For my first four weeks studying at Makers Academy I’ve been consistently working harder than I can recall during any similar period during my twenty year working career – and I’m loving it.
After the difficulties I encountered during week three with adding a web interface layer to previously written business logic, the weekend challenge (a rock, paper, scissors, game) gave an opportunity to get it right. I was very happy with the code I’d developed and following my code review on Monday afternoon, I got a few more tips to polish it up .
Following that, and as an extra challenge to myself I went back to the battleships game and pushed through all the issues we’d come up against and managed to get the front end to work all the way through to sinking a fleet. It wasn’t pretty, but is now in a state that I can go back to it (if I have some free time!) and tidy it up.

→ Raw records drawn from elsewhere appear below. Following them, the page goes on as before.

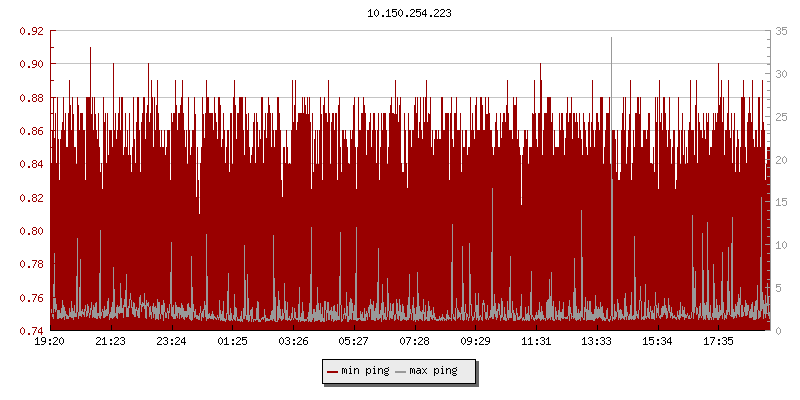This screenshot has height=400, width=800.
Task: Click the 11:31 time axis label
Action: point(536,342)
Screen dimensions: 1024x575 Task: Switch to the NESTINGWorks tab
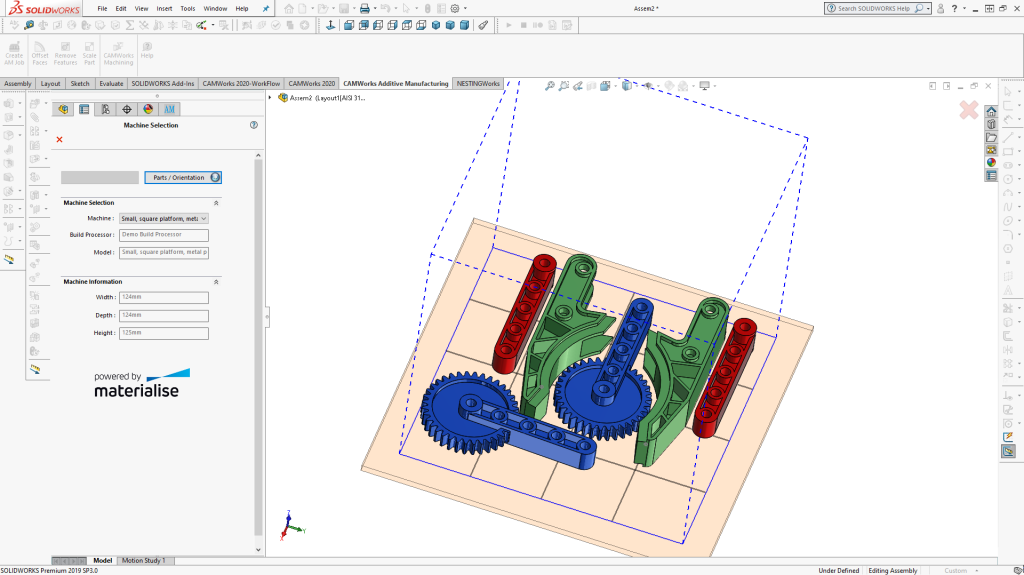click(478, 84)
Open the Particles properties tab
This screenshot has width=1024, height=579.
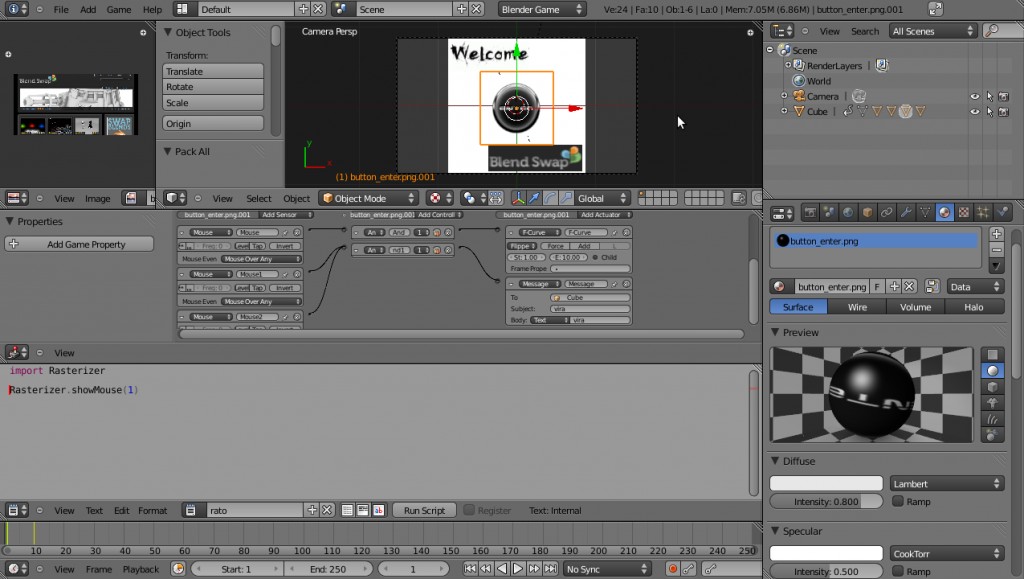[x=983, y=211]
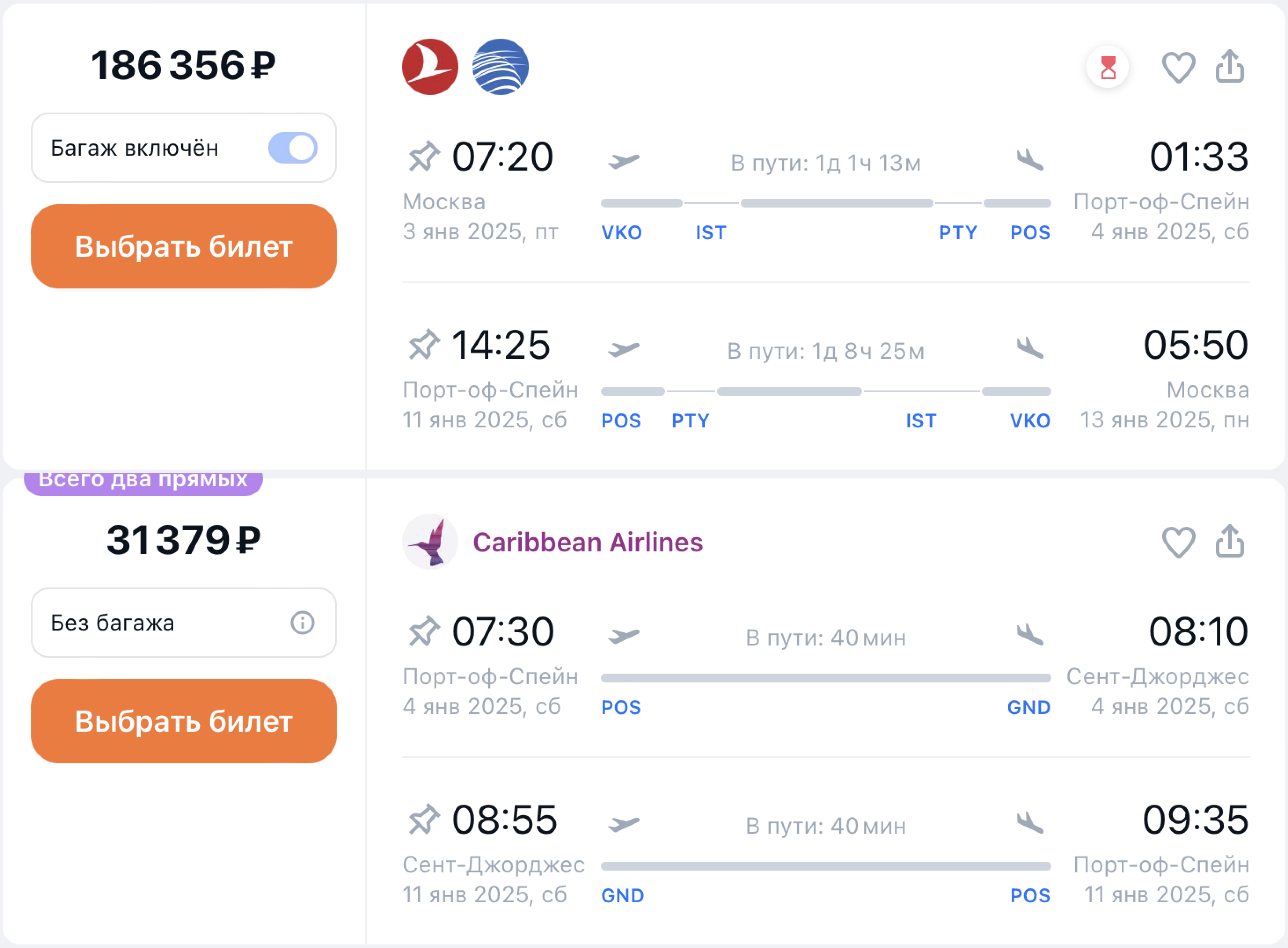Open the Caribbean Airlines link

point(587,542)
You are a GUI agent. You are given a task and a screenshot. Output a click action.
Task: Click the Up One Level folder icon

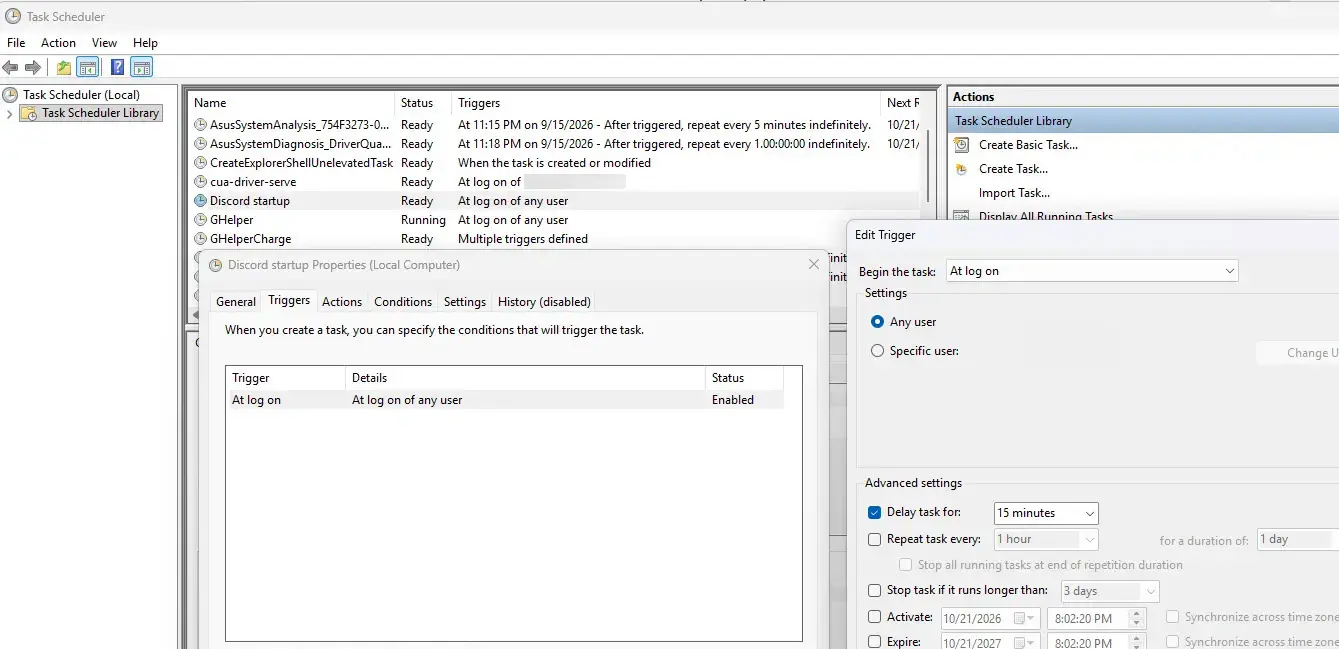[64, 68]
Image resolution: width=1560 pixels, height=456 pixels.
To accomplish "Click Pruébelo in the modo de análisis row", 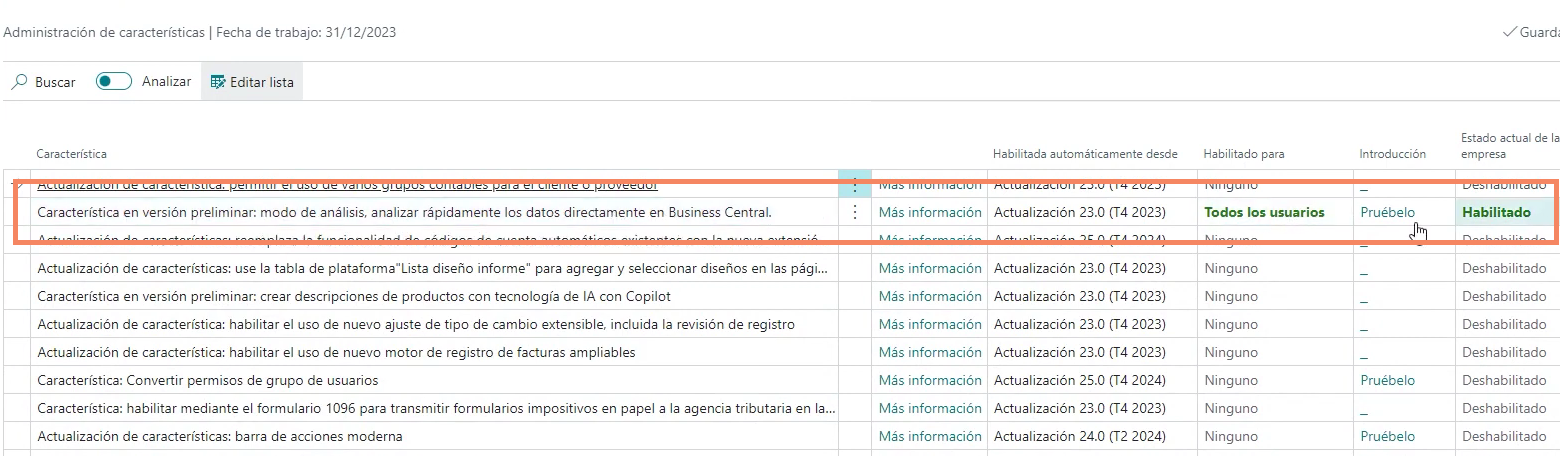I will click(1387, 212).
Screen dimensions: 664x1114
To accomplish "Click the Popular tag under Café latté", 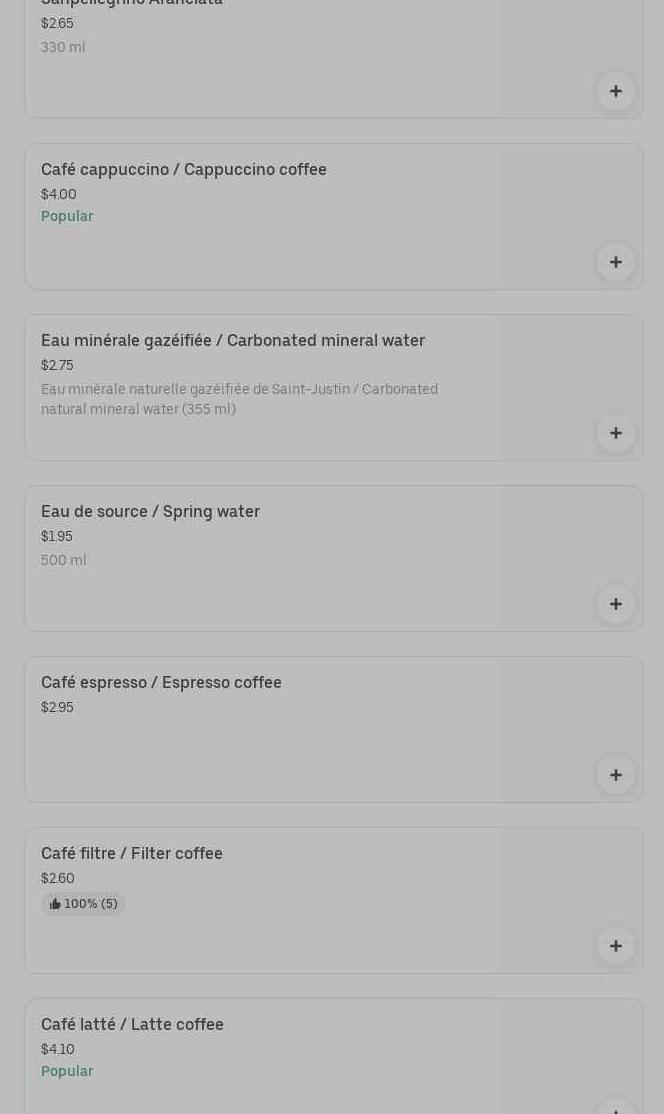I will pos(67,1071).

Web Security – Hashing and Salting
This week has extended our experience with Sinatra, adding databases into the mix – so now truly full stack from web front end, through business logic engine into databases.
A key part of the learning focused on web security. I hadn’t understood too much about this topic before, but having learnt about the processes, it is simple and secure. The key to it is that a website should never store your password. If you want to know more this article is a pretty comprehensive overview.
Adding a database into the mix has been reasonably straightforward, early in my career I had been an analyst and had experience with Structured Query Language (SQL) (a language for relational databases that is older than me and still very much in use today).
Mastering Time Travel
An added bit of challenge was to time travel this week. In our test driven methodology Huy (my pairing partner and fellow blogger) and I needed to validate that our code would prevent a password reset url from working an hour after it was sent. Instead of just sit back and wait for an hour, we found a code gem (Timecop) to immediately travel an hour and a second ahead within our test to ensure it went green ( passed) and then back again with no ill effects.
It’s Not Just About Coding
There’s much more to the Makers experience than just the coding. This week we’ve had a couple of great talks from companies for whom coding drives their value proposition; import.io (see article photo) and Rockabox. As well as talking about their businesses they’ve all been open to answering many varied questions, with a particular focus from the Makers students on what they look for in new hires (which I’d summarise as; good code on GitHub, consistent coding style, constant learning, engagement in the coding ‘community’ – eg. blogs, stackoverflow – and passion).
The ‘Seniors’ (the cohort that started 6 weeks ahead of our cohort) are starting their final 2 week project next week, so on Wednesday it was the Jamboree, where everyone gets together and pitches (in no more than a minute) ideas for the projects. Everyone joins in, Seniors, Juniors, Lectures, Coaches, Alumni Helper and other employees of Makers. Around 60 ideas in total were pitched, though some were reasonably frivolous.
The seniors have now been going through the process of making their selections and forming their groups. Having seen two previous graduations where the final projects are presented, it’ll be interesting to see how they get on with what I expect to be a high pressure fortnight. Especially as it’ll be our cohort in five weeks time.
No two Fridays have been the same at Makers, and this Friday was no exception. Two fun activities were held;
- CodeJam – a new concept to makers – small code challenges (often called Kata) in teams (Seniors and Juniors) against the clock and against other teams. Whilst stressful with the clock ticking it was great to have the experience of working with some of the seniors and apply our brains to some random challenges. Hoping for this to become a regular event.
- Pecha Kucha – Makers are keen to ensure graduates aren’t just great coders, but also give opportunities to work on softer skills. Friday’s Pecha Kucha presentations were one such example. I and 7 others took to the floor to present on topics varying from free skiing, dogs, camping, cycling across America and Grande Prairie Alberta. Plus two presenters had the task of talking to a series of random slides – a real challenge but highly amusing.
So onto the weekend challenge – building a ‘micro-blogging’ platform called Chitter!